Makro is a Dutch international brand of warehouse clubs, also called cash and carry stores. Makro was founded by SHV Holdings, a Dutch conglomerate based in Utrecht in partnership with German company Metro AG, with the first warehouse club opened in Amsterdam in 1968. Currently, ownership of the worldwide chain of stores is split between different companies like Metro AG in Europe (except UK), SHV Holdings in Latin America (except Peru) and CP All in Asia. In many countries, access to stores is restricted to business customers, and the stores are not open to the general public.

History 
SHV originated in 1896 from a merger between a number of large coal mining companies, some of which had been active since the 18th century.

In 1968, the first Makro store opened in Amsterdam. In the following years more stores opened in the Netherlands and several other European countries.
In April 1971 the first Makro in the UK opened in Eccles, Manchester. Also in 1971, the first Makro store outside Europe opened in South Africa.

In the 1970s and 1980s Makro extended its business to the Americas and Asia.
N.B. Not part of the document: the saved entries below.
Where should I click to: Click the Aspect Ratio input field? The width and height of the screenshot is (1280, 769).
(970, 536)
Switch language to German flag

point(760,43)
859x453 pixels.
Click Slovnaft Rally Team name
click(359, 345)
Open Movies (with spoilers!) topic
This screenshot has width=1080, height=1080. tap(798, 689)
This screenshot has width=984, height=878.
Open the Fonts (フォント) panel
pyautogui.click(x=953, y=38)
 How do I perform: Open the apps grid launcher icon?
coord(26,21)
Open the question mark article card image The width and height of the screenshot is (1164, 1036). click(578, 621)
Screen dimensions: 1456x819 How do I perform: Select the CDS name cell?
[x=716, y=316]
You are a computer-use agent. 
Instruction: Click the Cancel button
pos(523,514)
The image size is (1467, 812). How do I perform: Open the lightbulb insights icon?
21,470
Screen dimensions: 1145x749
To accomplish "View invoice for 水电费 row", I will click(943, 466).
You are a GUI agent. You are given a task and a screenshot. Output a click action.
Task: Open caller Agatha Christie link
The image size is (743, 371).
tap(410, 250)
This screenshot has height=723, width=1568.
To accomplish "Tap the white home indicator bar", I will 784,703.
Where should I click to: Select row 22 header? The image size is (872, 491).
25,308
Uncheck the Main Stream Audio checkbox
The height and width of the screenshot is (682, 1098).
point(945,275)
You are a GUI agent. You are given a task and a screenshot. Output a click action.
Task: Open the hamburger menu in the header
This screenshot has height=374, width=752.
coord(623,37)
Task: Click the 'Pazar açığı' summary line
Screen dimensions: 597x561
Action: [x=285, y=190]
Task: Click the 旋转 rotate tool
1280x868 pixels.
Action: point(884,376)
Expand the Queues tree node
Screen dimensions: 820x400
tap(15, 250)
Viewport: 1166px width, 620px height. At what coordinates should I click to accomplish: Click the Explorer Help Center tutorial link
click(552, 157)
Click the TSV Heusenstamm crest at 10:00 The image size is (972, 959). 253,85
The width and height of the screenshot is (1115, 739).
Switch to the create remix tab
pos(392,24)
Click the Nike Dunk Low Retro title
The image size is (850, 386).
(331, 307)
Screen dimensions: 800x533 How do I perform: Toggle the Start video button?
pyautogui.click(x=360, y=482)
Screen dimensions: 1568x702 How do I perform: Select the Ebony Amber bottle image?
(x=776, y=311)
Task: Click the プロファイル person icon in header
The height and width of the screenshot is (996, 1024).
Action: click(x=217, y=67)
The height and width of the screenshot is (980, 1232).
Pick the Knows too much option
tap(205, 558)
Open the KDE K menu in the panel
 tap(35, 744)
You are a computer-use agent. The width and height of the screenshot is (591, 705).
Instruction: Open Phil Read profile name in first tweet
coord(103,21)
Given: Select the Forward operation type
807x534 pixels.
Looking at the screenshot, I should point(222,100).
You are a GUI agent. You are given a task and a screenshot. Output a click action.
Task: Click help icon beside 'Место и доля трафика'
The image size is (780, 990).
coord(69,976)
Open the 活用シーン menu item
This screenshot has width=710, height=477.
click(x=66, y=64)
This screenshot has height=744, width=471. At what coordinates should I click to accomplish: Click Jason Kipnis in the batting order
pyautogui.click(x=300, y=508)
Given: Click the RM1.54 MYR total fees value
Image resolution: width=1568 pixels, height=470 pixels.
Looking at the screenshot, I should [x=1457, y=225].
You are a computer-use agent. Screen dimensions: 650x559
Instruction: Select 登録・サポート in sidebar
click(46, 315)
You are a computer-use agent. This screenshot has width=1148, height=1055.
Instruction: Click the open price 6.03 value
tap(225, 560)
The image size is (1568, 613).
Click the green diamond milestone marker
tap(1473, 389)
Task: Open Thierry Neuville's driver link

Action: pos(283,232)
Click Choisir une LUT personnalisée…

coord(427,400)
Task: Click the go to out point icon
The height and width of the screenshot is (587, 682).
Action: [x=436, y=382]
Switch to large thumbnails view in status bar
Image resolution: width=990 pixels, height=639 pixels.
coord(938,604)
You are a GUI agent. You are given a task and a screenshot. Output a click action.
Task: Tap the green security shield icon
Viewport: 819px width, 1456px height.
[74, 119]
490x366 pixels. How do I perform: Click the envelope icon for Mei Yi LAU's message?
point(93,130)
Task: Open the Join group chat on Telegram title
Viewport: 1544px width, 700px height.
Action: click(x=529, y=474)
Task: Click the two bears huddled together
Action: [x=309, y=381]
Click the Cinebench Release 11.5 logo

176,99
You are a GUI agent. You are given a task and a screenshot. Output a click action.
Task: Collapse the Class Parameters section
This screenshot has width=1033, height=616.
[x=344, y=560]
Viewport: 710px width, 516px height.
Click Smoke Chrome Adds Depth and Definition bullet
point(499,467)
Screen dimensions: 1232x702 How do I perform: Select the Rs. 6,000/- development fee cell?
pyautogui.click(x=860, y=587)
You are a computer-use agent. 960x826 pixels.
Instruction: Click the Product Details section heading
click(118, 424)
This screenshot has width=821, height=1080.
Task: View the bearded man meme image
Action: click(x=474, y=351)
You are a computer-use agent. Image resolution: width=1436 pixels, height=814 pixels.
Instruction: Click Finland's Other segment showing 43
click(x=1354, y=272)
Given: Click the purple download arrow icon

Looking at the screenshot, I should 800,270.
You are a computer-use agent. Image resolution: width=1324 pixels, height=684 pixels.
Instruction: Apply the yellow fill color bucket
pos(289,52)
Makro had also expanded to the United States in the mid-1980s. In 1989, Kmart bought the US locations, and converted most of them to Pace Warehouse in 1990.

In 1988, the first Makro store in Asia opened in Thailand.

The South African stores were subsequently in 1990 exchanged for a shareholding in Massmart and in 2004 SHV sold its Massmart shares.

In 1998, owner SHV Holdings sold the Makro stores in Europe to German partner Metro AG. The sale, announced on 29 October 1997, was approved by the supervisory board of Metro AG on 17 December 1997.

Makro who opened first store in the Philippines in 1996 through a joint-venture with SM Prime Holdings and Ayala Group. In 2004 Ayala sold its 28% stake to its joint-venture partners. In late 2007 SM Investments folded the Makro stores into its operations after it increased its ownership of Pilipinas Makro to 60%. The SM group took 100% in Makro, and later rebranded all Makro stores to SM Hypermarkets and SM Savemore.

On 31 January 2007, Makro Malaysia was acquired by Tesco and the 8 stores in Malaysia were converted to Tesco Extra.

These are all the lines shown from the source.